Prompt →
Return, from the data that follows, each line that holds the word "arrow".

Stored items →
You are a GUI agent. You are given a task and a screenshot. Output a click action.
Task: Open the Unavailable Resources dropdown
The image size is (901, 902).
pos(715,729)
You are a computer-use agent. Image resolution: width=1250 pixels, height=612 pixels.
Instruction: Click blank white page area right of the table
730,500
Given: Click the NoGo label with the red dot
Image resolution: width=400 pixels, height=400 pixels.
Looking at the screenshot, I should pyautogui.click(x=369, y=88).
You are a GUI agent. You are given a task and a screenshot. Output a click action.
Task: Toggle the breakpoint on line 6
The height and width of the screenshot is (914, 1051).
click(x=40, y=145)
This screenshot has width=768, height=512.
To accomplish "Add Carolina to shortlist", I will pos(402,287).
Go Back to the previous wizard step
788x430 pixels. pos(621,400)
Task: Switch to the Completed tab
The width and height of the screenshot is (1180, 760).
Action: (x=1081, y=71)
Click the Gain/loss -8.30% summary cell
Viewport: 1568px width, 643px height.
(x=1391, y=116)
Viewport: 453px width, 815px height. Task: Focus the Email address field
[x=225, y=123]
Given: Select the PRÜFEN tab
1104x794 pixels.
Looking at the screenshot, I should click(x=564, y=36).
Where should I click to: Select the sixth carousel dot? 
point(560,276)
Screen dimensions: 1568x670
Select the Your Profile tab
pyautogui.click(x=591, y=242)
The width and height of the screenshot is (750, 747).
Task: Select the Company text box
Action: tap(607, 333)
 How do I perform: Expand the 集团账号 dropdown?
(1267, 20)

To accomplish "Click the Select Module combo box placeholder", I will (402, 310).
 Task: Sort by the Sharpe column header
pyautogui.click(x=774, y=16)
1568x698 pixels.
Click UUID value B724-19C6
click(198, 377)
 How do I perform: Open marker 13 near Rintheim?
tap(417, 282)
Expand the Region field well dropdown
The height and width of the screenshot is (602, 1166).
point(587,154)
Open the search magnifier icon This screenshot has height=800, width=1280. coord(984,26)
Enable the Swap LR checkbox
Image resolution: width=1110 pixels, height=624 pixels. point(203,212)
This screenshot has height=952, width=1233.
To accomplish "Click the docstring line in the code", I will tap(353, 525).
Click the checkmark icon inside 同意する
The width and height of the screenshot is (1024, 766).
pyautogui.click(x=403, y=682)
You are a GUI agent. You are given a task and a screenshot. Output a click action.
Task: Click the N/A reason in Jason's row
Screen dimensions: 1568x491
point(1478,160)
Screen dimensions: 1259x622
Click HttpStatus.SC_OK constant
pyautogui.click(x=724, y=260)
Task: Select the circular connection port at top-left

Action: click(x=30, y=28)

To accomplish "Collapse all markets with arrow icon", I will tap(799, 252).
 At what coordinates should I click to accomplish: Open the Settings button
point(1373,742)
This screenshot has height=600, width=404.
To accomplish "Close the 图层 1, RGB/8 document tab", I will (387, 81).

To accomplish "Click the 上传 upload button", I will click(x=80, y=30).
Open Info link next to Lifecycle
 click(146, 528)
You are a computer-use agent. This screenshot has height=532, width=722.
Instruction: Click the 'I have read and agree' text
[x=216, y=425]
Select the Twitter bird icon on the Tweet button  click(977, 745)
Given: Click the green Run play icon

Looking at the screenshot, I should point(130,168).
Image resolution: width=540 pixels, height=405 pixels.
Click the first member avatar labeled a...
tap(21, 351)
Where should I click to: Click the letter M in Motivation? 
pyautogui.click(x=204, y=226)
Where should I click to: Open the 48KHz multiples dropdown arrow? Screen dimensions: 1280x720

Answer to the problem →
To accomplish "Collapse all markets with arrow icon", I will tap(799, 252).
Where should I click to: Open the 48KHz multiples dropdown arrow? Screen dimensions: 1280x720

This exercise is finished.